Такими примерно могли бы быть последние страницы блокнота Кости Найдича.
А что же сам Костя Найдич? В тяжкий последний свой час он, словами Льва Толстого, мог бы сквозь свой сон, крик сказать: все в этот мир приходит, чтобы уйти, дав жизнь другому. Может, жизнь, а может, муку.
Может быть, он покоится на кладбище, где мы слышали поминальную речь при отпевании очередного эмигранта. На обратном пути мы снова завернули на это же кладбище.
Бродили меж могил. Что врать — в иные минуты что-то, бывает, потянет твои нахоженные ножки к «миру иному», где можно присесть и поразмыслить над вечными началами и вечными концами.
Мы присели у свежего дубового, креста, надпись на котором была исповедью, последним самоотпущением грехов, заблуждений.
Говорят: кто перед вечным уходом в ночь очистил душу свою, тому легче спится. Может, это Костя сам заранее заготовил бьющее в самое сердце прощальное:
Чужина — могила, чужина — труна,
Душа на чужині —мов чайка тужна,
Літає і квилить в сльозах без гнізда:
Навік його змила безжальна вода.
А на другой стороне креста — надпись на русском языке.
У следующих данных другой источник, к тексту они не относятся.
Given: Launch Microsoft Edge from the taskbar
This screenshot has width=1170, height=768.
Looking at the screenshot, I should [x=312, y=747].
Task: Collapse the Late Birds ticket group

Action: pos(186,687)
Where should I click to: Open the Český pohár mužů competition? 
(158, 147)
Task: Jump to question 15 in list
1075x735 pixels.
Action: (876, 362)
Надпись предельно проста, исчерпывающая: «Прошу не считать, что я лежу рядом с этой белогвардейской рванью. Пока глаза мои видели, пока дышал — я всегда был там, в родном Киеве, на Владимирской горке, на моей Голгофе, под сенью креста Святославича. Неизвестный».
Это у Шиллера, кажется, сказано: мир и велик, и тесен... Видим —к смертному одиночеству «неизвестного» подходит какая-то женщина. Обменялись какими-то словами, да и слова-то не шли: все и так ясно...
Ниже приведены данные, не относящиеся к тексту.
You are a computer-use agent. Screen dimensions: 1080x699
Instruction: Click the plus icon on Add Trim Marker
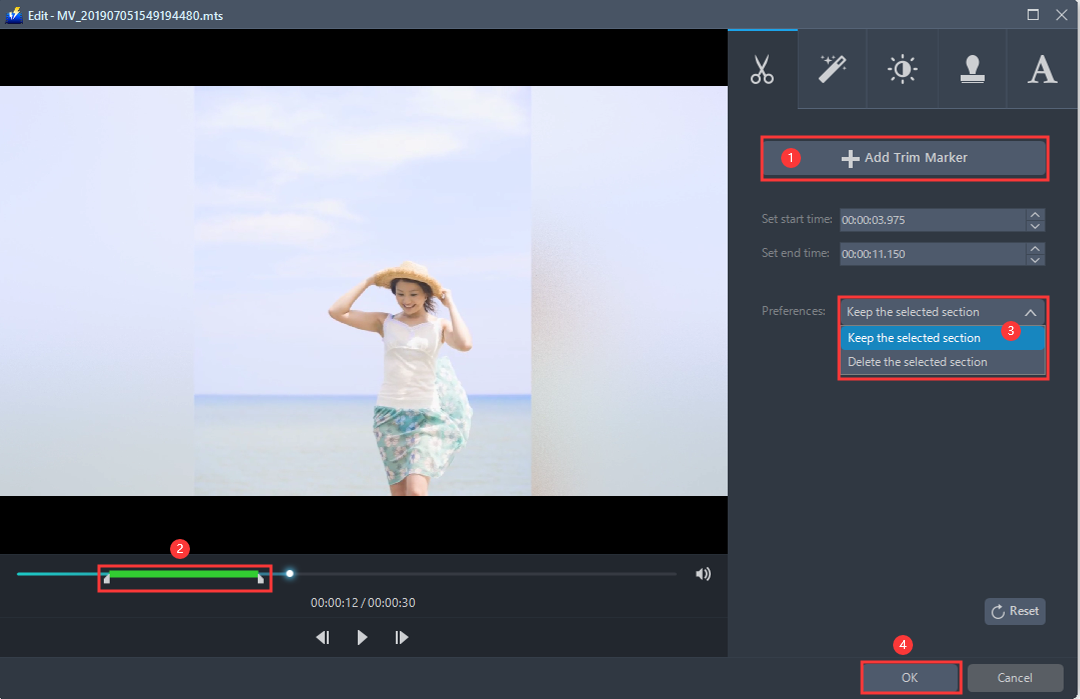(x=850, y=157)
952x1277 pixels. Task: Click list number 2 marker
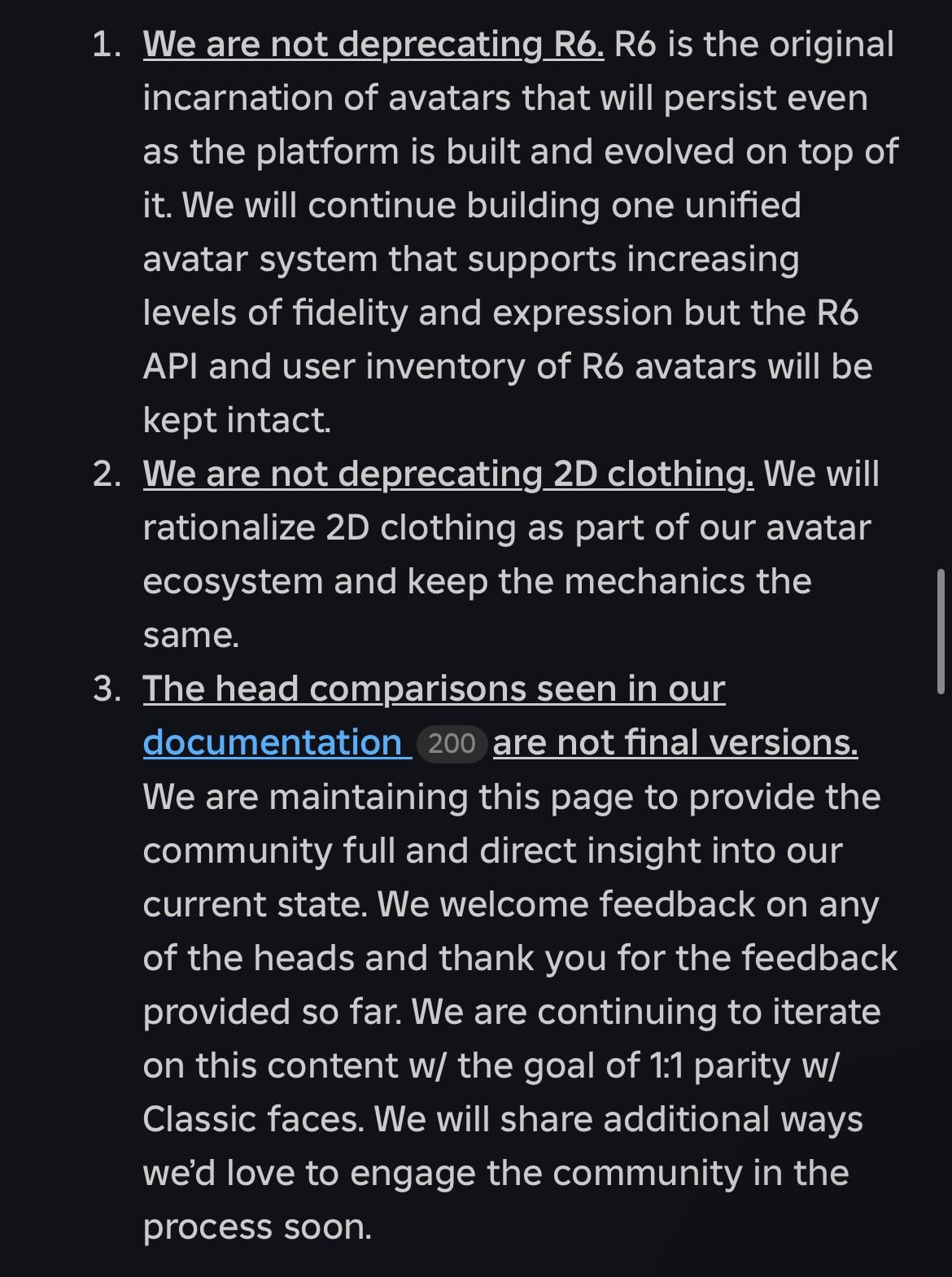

Спросили: вы, надо полагать, знаете, кто же этот неизвестный?
В ответ — мучительное молчание, а затем слезы росой на могилку:
— И муж, и не муж. Гонимые судьбой, мы оказались здесь. Отпевал, отпевал других Захарыч, а вот и сам преставился. Один он теперь там, а я тут одна-одинешенька. Никого и ничего нет. Ни языка, ни дела в руках, ни средств. Есть только жуткая старость. Дали мне комнатушку монастырскую. Тружусь то на огороде в монастыре, то вот здесь, на кладбище.
Она повела нас по тропинке между могил, принявших многих своих с разной судьбой.
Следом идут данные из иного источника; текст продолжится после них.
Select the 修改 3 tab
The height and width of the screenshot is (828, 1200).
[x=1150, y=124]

Кладбищенская полынь чужбины нестерпимо давит могилами.
Идем среди могилок, а она о своем:
— Тяжко помырав Захарыч. Тужыла и вылась б иля нього чайкою з пидбытыми крылами, вкраденим життям. Поховала й посияла на горбыку земли травку ривненьку, шовковисту, зелену-зелену, як та, що росте пид сонцем Украины. А тепер ди-стала приготувала й высаджу для нього улюблени барвиночкы, чорнобрывци... Иноди, важко зитхаючы, обпикшы душу джином, прымовляв вин: «У стороні рідній одна чорнобрива не долюбила, в чужій стороні зустрів іншу рідну карооку... Доле моя, доле!»
Она так жалобно, трогательно просила:
— Зайдить хоть на хвыльку, дайте моєму серцю радисть зустричи з домом, якого НИКОЛЫ вже не побачу...
Зашли.
— В оций убогий монастирський хатынци все як дома: чарочка вишнивкы, пырижечкы з яблукамы, а з-пид образив промовляє до мене засушений и перевезенный через океан пид серцем у шовковому мишечку хрещатый барвинок и любы-сток...
Молчание.
— А вот посмотрите! — продолжает она.—Это его, тоже привезенная с родины, простенькая тетрадочка. Все бумаги в Прагу отправил, а эту тетрадку оставил. Его рукой были в ней исписаны лишь несколько первых страниц.
Вчитываемся в кричащие строки —и у нас стынет кровь. Почерк тот же, то же отчаяние: «Лето мое, лето короткое, отплясавшее, отплакавшее!»
И уже как стресс, галлюцинация:
«Боже мой праведный, помоги же мне. Почему уроды-черти пляшут на моей голове, побелевшей от пережитого?! Уйми их, боже! Они отплясывают на моей голове, опьянев от моей крови. Ее уже мало, мало осталось — и я слабею. Хоть малость продли мое лето, дай побыть на родной Владимирской, на моей Голгофе, помолиться на святых седых берегах Днепра!
Вся моя прошлая жизнь, все мое прошлое — это тени, призраки на стене, переплетение, уродство. Куски жизни... Не-удавшейся? Вера ведь меня разыскала, звала: приезжай хоть помирать дома.
Поздно. Дудки! Чужбина высосала мою кровь, пускай чужбина и подавится моими костями...
Листок, оторвавшийся от кроны...
Напишите на моей могиле: «Прошу не считать, что я лежу рядом с этой белогвардейской рванью...» И еще — стихи моего друга.